Anti-government demonstrations in the capital Tirana turn violent, resulting in deaths of at least three people.
|Three people were shot dead in clashes outside a main government building in the capital, Tirana, on Friday [EPA]|
Albania’s main opposition politician has threatened to hold more protests while calling on the international community to mediate in the country’s political crisis.
Edi Rama, the Socialist leader, made the comments just days after three people were shot dead and more than 150 protesters, police and national guardsmen were injured in clashes outside a main government building in the capital, Tirana.
Rama was pessimistic on Monday that a compromise could be reached without external mediation.

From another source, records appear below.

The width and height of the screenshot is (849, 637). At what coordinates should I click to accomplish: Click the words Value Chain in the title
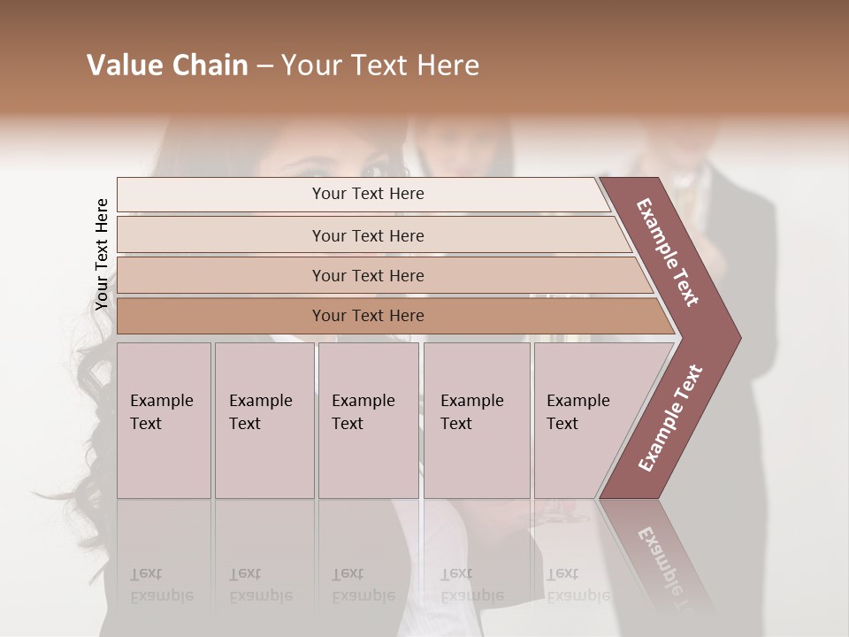[167, 65]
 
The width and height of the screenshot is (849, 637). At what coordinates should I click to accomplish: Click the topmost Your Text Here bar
[367, 194]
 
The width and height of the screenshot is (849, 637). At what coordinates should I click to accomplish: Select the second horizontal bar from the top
[367, 235]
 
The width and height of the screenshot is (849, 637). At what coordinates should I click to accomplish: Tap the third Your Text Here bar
[367, 275]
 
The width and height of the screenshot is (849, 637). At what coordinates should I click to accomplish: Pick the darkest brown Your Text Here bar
[367, 316]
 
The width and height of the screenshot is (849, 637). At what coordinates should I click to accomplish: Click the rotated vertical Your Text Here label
[102, 254]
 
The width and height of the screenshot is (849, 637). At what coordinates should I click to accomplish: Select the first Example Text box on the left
[164, 419]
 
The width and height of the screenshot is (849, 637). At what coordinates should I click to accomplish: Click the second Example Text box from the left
[264, 419]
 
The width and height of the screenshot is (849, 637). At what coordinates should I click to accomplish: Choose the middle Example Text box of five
[368, 419]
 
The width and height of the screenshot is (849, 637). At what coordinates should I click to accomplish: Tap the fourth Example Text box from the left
[476, 419]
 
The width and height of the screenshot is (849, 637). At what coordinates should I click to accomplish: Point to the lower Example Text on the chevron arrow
[670, 418]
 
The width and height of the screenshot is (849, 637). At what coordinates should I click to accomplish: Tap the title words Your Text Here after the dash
[380, 65]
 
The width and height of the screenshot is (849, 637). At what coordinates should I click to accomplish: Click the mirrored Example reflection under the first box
[162, 595]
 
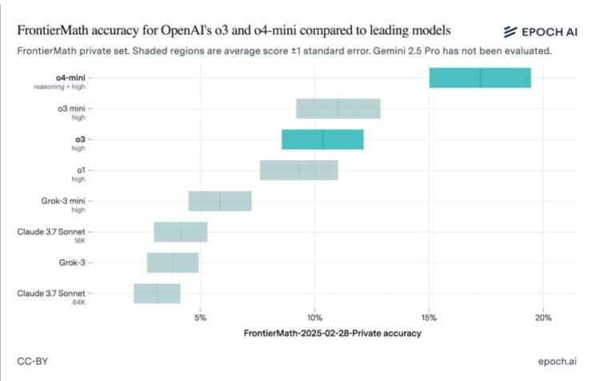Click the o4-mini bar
[x=480, y=78]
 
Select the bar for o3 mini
[x=338, y=108]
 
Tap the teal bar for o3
[x=322, y=139]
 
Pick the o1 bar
[x=298, y=170]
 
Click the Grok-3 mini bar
[x=220, y=201]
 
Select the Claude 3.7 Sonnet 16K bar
[x=181, y=231]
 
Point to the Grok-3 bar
[x=172, y=263]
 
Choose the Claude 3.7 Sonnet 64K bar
[x=157, y=293]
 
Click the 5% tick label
[x=201, y=318]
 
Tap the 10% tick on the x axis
[x=314, y=318]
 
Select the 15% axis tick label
[x=429, y=318]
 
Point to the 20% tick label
[x=543, y=318]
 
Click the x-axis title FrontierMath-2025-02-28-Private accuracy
[x=332, y=333]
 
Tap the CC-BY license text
[x=33, y=362]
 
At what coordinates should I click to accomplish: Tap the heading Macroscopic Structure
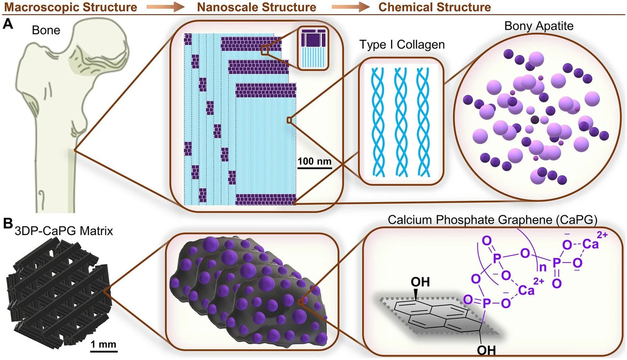[x=70, y=7]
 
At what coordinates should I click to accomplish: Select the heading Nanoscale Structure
[x=256, y=7]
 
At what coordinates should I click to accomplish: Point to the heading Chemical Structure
[x=435, y=7]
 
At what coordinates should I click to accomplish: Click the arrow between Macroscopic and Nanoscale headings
[x=165, y=7]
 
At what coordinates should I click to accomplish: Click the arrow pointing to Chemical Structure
[x=351, y=7]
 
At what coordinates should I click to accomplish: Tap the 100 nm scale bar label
[x=314, y=161]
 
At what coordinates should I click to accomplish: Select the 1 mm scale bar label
[x=103, y=344]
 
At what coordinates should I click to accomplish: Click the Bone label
[x=46, y=30]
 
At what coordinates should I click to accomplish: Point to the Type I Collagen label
[x=402, y=45]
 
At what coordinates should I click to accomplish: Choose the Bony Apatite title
[x=539, y=26]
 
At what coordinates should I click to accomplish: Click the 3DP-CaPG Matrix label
[x=64, y=231]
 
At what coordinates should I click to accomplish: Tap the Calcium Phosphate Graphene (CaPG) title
[x=493, y=220]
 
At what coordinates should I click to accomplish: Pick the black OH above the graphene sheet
[x=420, y=282]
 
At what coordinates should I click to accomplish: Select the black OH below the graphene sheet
[x=486, y=350]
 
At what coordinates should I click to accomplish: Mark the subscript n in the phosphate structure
[x=543, y=268]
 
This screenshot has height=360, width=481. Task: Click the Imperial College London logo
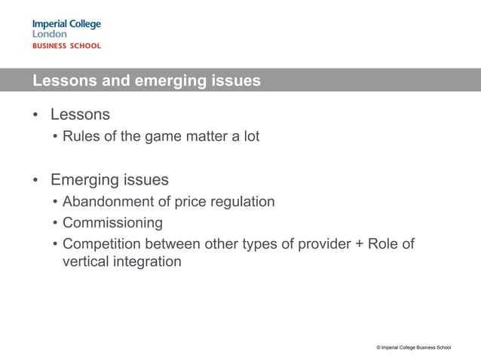(66, 29)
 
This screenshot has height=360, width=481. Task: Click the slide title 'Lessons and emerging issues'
(146, 81)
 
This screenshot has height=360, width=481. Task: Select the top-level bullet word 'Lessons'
(80, 115)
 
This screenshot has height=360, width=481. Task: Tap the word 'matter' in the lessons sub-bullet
(204, 136)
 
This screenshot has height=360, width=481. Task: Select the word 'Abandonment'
(107, 202)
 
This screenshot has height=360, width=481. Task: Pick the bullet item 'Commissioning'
(112, 224)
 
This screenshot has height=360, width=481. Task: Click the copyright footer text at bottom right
(414, 347)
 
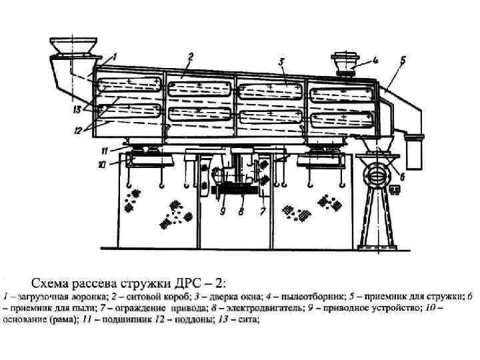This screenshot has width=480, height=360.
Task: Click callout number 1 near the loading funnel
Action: click(115, 57)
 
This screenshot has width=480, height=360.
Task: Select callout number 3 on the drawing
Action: click(282, 61)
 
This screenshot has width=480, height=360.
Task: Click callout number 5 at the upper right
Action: click(403, 59)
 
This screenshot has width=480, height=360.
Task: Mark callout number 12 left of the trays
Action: click(78, 131)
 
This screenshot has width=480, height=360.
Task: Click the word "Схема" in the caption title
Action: click(55, 282)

He claimed the protesters did not start the violence on Friday, saying that none of the demonstrators had guns and all the fire was coming from the prime minister’s building or courtyards.
The opposition called for the resignation of Sali Berisha’s government, in power since bitterly contested elections in June 2009, which it accuses of deeply rooted corruption.
The allegations follow the resignation this month of Berisha’s deputy prime minister, over claims he tried to influence a public tender for a hydro power plant.
Berisha himself denied there was any wrongdoing, and refused to resign.
“This country is not a functioning democracy and it is risking hard not because of the opposition but because of having less and less space for everybody that do not and cannot obey the rule of the regime,” Rama said.
“This is a completely different thing from the rule of law.”
Rama said that Berisha’s government was hindering the country’s progress towards the European Union and undermining its progress.
Western diplomats, including the US ambassador, have met Berisha, Rama, and the president, Bamir Topi, urging all parties to find a compromise that would diffuse political tension.
But in a further escalation, both the opposition and Berisha’s governing Democrats called for new rallies on Friday and Saturday.
Albania, one of Europe’s poorest countries, was ruled for about half a century by xenophobic Communists who banned contact with the outside world until 1990.
It is now a NATO member and seeks to join the 27-nation European Union.
Albania is to hold local elections on May 8 this year, which Rama said could not be free and fair.
The opposition accepted the June 2009 election results but asked for more transparency after claiming vote count manipulation.
They boycotted parliament, held street protests and a hunger strike but could not persuade the Democrats to investigate the electoral result.
The tiny Balkan country of 3.2 million suffers from still-weak administration and widespread corruption.
Squabbling politicians have often plunged Albania into chaos similar to the widespread riots in 1997, when Berisha was president, that followed the collapse of popular but fraudulent investment schemes.